WHAT NEEDS TO BE DONE:
From the first line through the line containing "Task: Open the Terms link", transcribe the records exactly and include no other lines.

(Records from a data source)

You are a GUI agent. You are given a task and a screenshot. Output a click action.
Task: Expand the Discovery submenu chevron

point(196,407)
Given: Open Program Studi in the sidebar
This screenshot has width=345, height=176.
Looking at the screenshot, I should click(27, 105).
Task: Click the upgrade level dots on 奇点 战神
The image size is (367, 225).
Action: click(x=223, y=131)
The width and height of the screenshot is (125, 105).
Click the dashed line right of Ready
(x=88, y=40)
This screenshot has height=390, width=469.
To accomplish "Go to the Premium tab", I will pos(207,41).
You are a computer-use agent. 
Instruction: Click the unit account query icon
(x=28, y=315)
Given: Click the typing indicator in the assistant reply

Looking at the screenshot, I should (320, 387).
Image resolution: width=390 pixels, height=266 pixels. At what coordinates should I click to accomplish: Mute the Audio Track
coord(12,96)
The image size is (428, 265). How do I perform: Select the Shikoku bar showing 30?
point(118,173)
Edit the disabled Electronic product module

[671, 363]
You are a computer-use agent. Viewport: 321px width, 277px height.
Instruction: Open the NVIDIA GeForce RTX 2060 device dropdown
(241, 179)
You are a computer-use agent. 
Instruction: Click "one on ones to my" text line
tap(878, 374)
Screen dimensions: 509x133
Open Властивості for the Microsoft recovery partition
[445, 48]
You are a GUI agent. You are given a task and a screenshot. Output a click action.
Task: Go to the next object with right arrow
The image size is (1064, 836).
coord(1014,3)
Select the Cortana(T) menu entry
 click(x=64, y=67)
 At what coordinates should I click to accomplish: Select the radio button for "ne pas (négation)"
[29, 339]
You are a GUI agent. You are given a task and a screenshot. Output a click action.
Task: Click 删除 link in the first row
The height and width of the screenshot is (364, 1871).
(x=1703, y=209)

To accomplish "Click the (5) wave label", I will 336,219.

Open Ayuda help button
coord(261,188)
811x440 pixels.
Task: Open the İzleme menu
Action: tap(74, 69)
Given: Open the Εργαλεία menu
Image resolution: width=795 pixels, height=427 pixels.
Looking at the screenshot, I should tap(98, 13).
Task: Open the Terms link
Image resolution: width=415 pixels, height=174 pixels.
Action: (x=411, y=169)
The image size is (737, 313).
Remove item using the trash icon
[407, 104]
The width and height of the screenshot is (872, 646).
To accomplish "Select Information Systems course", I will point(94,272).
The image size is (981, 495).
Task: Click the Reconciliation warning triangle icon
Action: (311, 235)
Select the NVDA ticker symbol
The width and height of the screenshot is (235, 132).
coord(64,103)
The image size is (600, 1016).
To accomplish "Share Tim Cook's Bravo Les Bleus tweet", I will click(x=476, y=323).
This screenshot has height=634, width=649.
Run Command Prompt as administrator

TASK RESULT:
You are a GUI agent. You are given a task and a screenshot. Output a click action.
Task: Expand the Discovery submenu chevron

point(196,407)
Given: Open Program Studi in the sidebar
This screenshot has width=345, height=176.
Looking at the screenshot, I should click(27, 105).
Task: Click the upgrade level dots on 奇点 战神
The image size is (367, 225).
Action: click(x=223, y=131)
The width and height of the screenshot is (125, 105).
Click the dashed line right of Ready
(x=88, y=40)
This screenshot has height=390, width=469.
To accomplish "Go to the Premium tab", I will pos(207,41).
You are a computer-use agent. 
Instruction: Click the unit account query icon
(x=28, y=315)
Given: Click the typing indicator in the assistant reply

Looking at the screenshot, I should (320, 387).
Image resolution: width=390 pixels, height=266 pixels. At what coordinates should I click to accomplish: Mute the Audio Track
coord(12,96)
The image size is (428, 265). How do I perform: Select the Shikoku bar showing 30?
point(118,173)
Edit the disabled Electronic product module

[671, 363]
You are a computer-use agent. Viewport: 321px width, 277px height.
Instruction: Open the NVIDIA GeForce RTX 2060 device dropdown
(241, 179)
You are a computer-use agent. 
Instruction: Click "one on ones to my" text line
tap(878, 374)
Screen dimensions: 509x133
Open Властивості for the Microsoft recovery partition
[445, 48]
You are a GUI agent. You are given a task and a screenshot. Output a click action.
Task: Go to the next object with right arrow
The image size is (1064, 836).
coord(1014,3)
Select the Cortana(T) menu entry
 click(x=64, y=67)
 At what coordinates should I click to accomplish: Select the radio button for "ne pas (négation)"
[29, 339]
You are a GUI agent. You are given a task and a screenshot. Output a click action.
Task: Click 删除 link in the first row
The height and width of the screenshot is (364, 1871).
(x=1703, y=209)

To accomplish "Click the (5) wave label", I will 336,219.

Open Ayuda help button
coord(261,188)
811x440 pixels.
Task: Open the İzleme menu
Action: tap(74, 69)
Given: Open the Εργαλεία menu
Image resolution: width=795 pixels, height=427 pixels.
Looking at the screenshot, I should tap(98, 13).
Task: Open the Terms link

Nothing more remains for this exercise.